Planeconomie & Vastgoedrecht

Bestemmingsplan Valkenhorst: bouw woningen bij natuurgebieden hand in hand

dinsdag 14 januari 2025

De positieve uitspraak van de Raad van State inzake handhaving van het bestemmingsplan Valkenhorst in Katwijk (11 december 2024) geeft aan dat onderbouwing van de referentiesituatie van groot belang is bij de beoordeling van dergelijke bestemmingsplannen.

Casus Valkenhorst
In deze casus gaat het onder meer over de bouw van 5.600 woningen op het plangebied Valkenhorst (475 ha) dat zich bevindt op het voormalige Marinevliegkamp Valkenburg.

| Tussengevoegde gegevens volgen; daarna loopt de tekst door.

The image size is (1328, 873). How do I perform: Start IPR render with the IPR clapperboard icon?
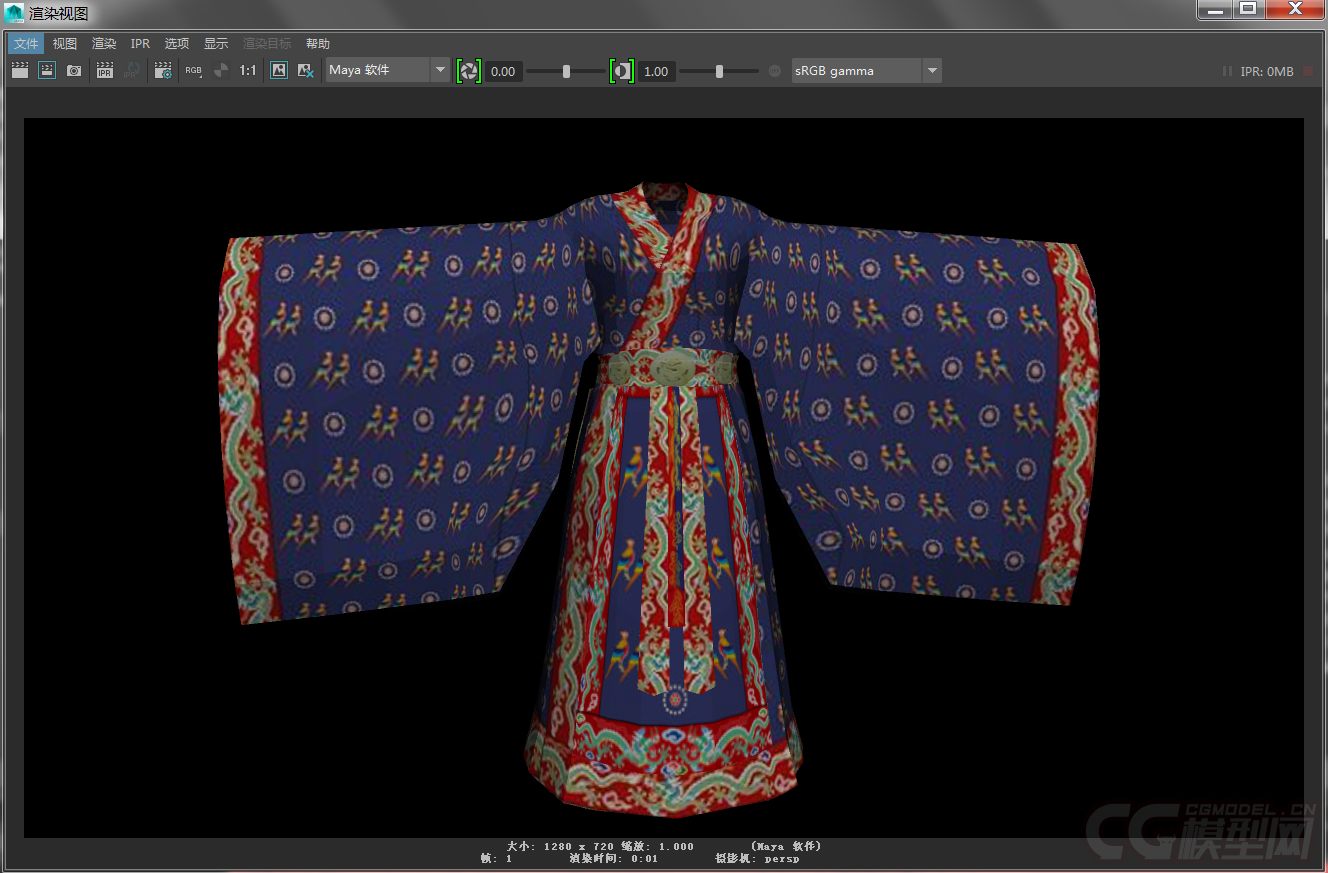(x=104, y=71)
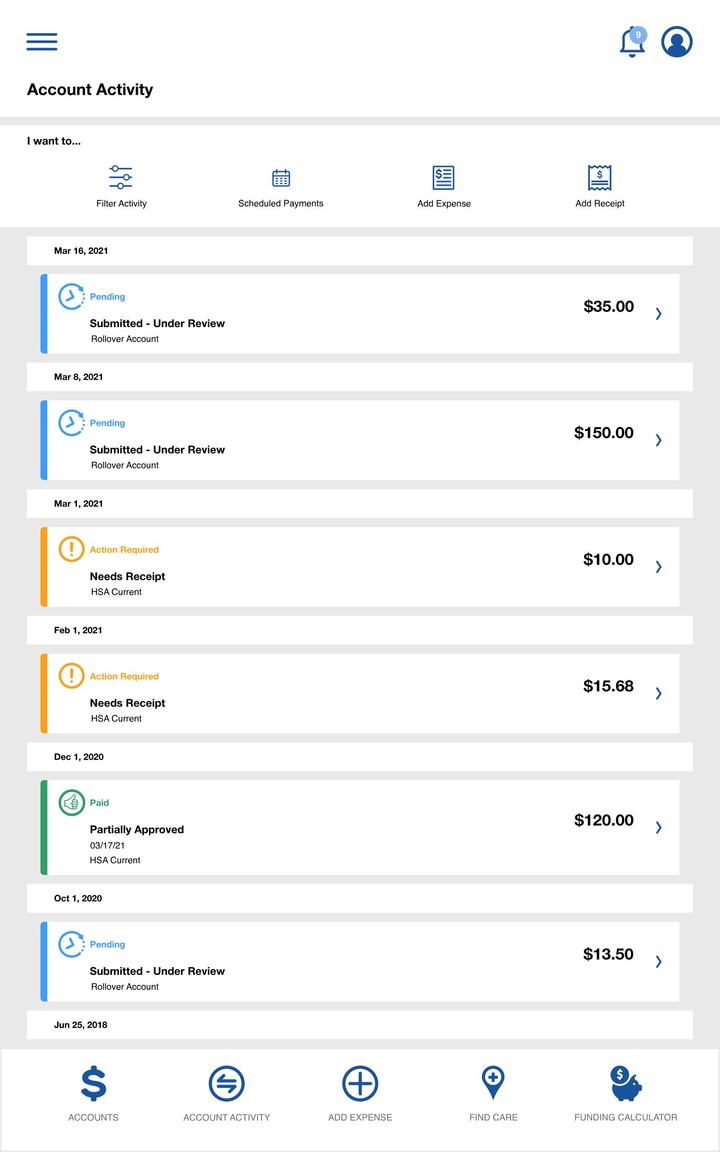Open the hamburger navigation menu
This screenshot has width=720, height=1152.
click(41, 42)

De activiteiten in Valkenhorst liggen nabij kwetsbare Natura 2000-gebieden (zoals Meijendel & Berkheide). Volgens de Wet natuurbescherming, die van toepassing was op het moment van vaststellen van het plan, mag een nieuw plan niet leiden tot een significante verslechtering van deze natuurgebieden. Eén van de belangrijke onderdelen in de wet is stikstofdepositie op een overbelast Natura 2000-gebied.

Intern salderen

Een belangrijk aandachtspunt was daarom de stikstofuitstoot bij de ontwikkeling, de bouw en het gebruik van het gebied. Overwater Rentmeesterskantoor droeg hiervoor een plan als oplossing aan: intern salderen. Hierbij wordt de stikstofruimte van andere, vaak agrarische bedrijven ingetrokken om de impact van nieuwe ontwikkelingen te compenseren.  Dit is een gangbare praktijk binnen de stikstofregelgeving, maar vereist nauwkeurige onderbouwing.

Onderbouwing referentiesituatie
Overwater Rentmeesterskantoor maakte daarom een uitvoerige onderbouwing van de feitelijke en juridische situatie van de agrarische bedrijven en de gronden. De onderbouwing bestond uit:

  • foto’s;
  • een proces-verbaal van een deurwaarder;
  • stallijsten van de agrarische bedrijven.

Daarnaast is een uitvoerige onderbouwing overlegd van de juridische status van de natuurtoestemmingen van de bedrijven.

Succesvolle aanpak
We vroegen Laurens Gräper van Overwater Rentmeesterskantoor wat deze aanpak anders dan anders maakt:

“Ik denk dat onze aanpak afwijkt van de situaties waar het niet goed gaat doordat wij echt goed in kaart brengen wat de feitelijke situatie is in de referentiesituatie in combinatie met het optimaliseren van het plan om zo weinig mogelijk stikstof uit te stoten op de stikstofgevoelige natuurgebieden.  

Naast intern salderen zijn er nog een aantal andere mogelijkheden zoals bijvoorbeeld extern salderen en mitigerende maatregelen zoals aanvullende beheerplannen om de natuur te herstellen.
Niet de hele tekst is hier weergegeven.